Today's Lectionary Text
The Lord said to Moses, “Go, leave this place, you and the people whom you have brought up out of the land of Egypt, and go to the land of which I swore to Abraham, Isaac, and Jacob, saying, ‘To your descendants I will give it.’ I will send an angel before you, and I will drive out the Canaanites, the Amorites, the Hittites, the Perizzites, the Hivites, and the Jebusites. Go up to a land flowing with milk and honey; but I will not go up among you, or I would consume you on the way, for you are a stiff-necked people.”
When the people heard these harsh words, they mourned, and no one put on ornaments. For the Lord had said to Moses, “Say to the Israelites, ‘You are a stiff-necked people; if for a single moment I should go up among you, I would consume you. So now take off your ornaments, and I will decide what to do to you.’” Therefore the Israelites stripped themselves of their ornaments, from Mount Horeb onward.
I know that not everybody loves Lent, but I relish this season. I learned a long time ago that I need a structured time to really sink deep into meaningful self-examination. As an angsty, bohemian teen, I indulged in far too much navel-gazing that led to nowhere. Part of growing up -- for me -- was learning to turn my focus outward from my own self-absorbed ruminating. When I discovered the liturgical calendar, Lent grabbed me. It was beautiful, metaphorical, soulful … and structured. I returned with a healthier understanding to the practice of reflection and confession.
The Israelites were well into their own desert journey. The wilderness offered way too many opportunities to navel-gaze, no doubt. I relate to the Israelites so many times when I read their stories. Their recurring sin was stubbornness and smug self-assuredness. I feel that in my bones. I never had those “glamorous” sins -- sex, drugs, and rock and roll. Nope, I struggle with good, old-fashioned “stiff-neck”edness.
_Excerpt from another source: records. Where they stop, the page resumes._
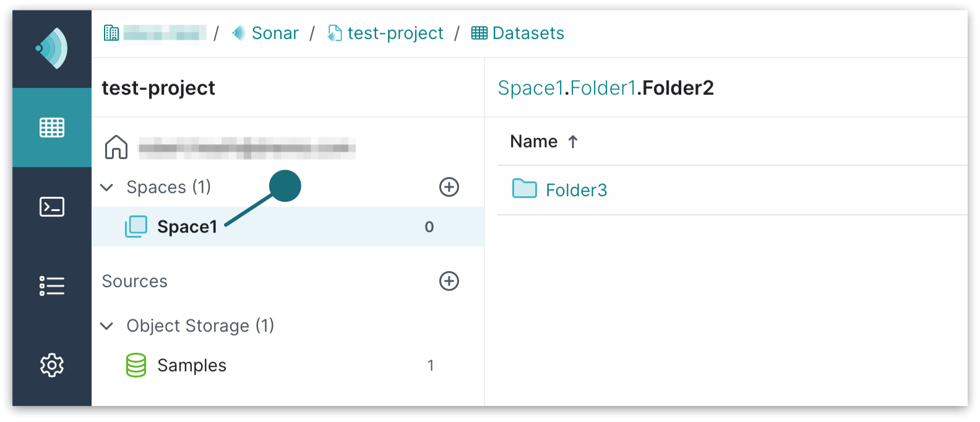Click the Dremio logo icon
This screenshot has width=980, height=422.
tap(52, 48)
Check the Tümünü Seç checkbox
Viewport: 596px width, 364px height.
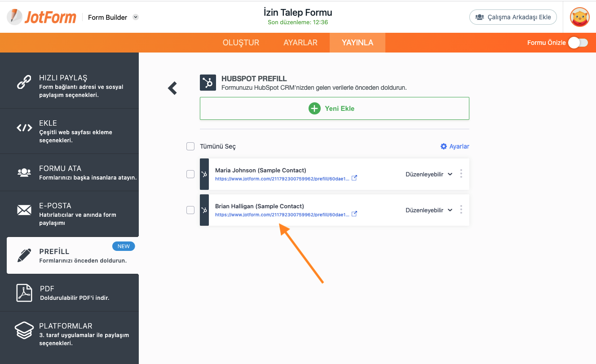pos(190,146)
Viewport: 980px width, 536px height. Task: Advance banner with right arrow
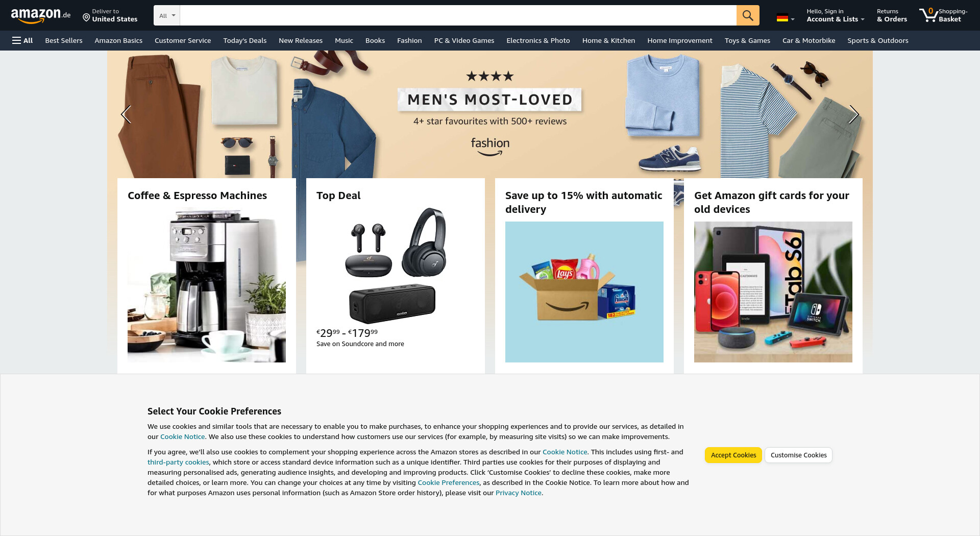(x=853, y=114)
But here we are in Lent, with a set apart time to reflect on my own shortcomings and ego trips, the ways in which my dogged insistence on my way has blocked my ability to hear and experience the God who journeys with me. Like the Israelites, there’s something in the stripping down to the bare bones that brings our attention to what really matters. Getting rid of all that glitters, distracts, and dresses up my life makes it clear where I’ve pressed my soul to the margins of my day-to-day life.
This wilderness is both beckoning and intimidating. But the invitation is there to journey further, to empty ourselves of what confuses the ego with what is real and confront our own stubborn hearts. There is peace on the other side.
Spiritual Life and Discipleship Director
Lincoln Trinity UMC
Prayer for Reflection
Prayer: God of this journey, soften our hearts and turn our heads to hear you. In this Lenten season, bring us to a sense of ourselves that is honest and ready to be transformed by your love. Amen.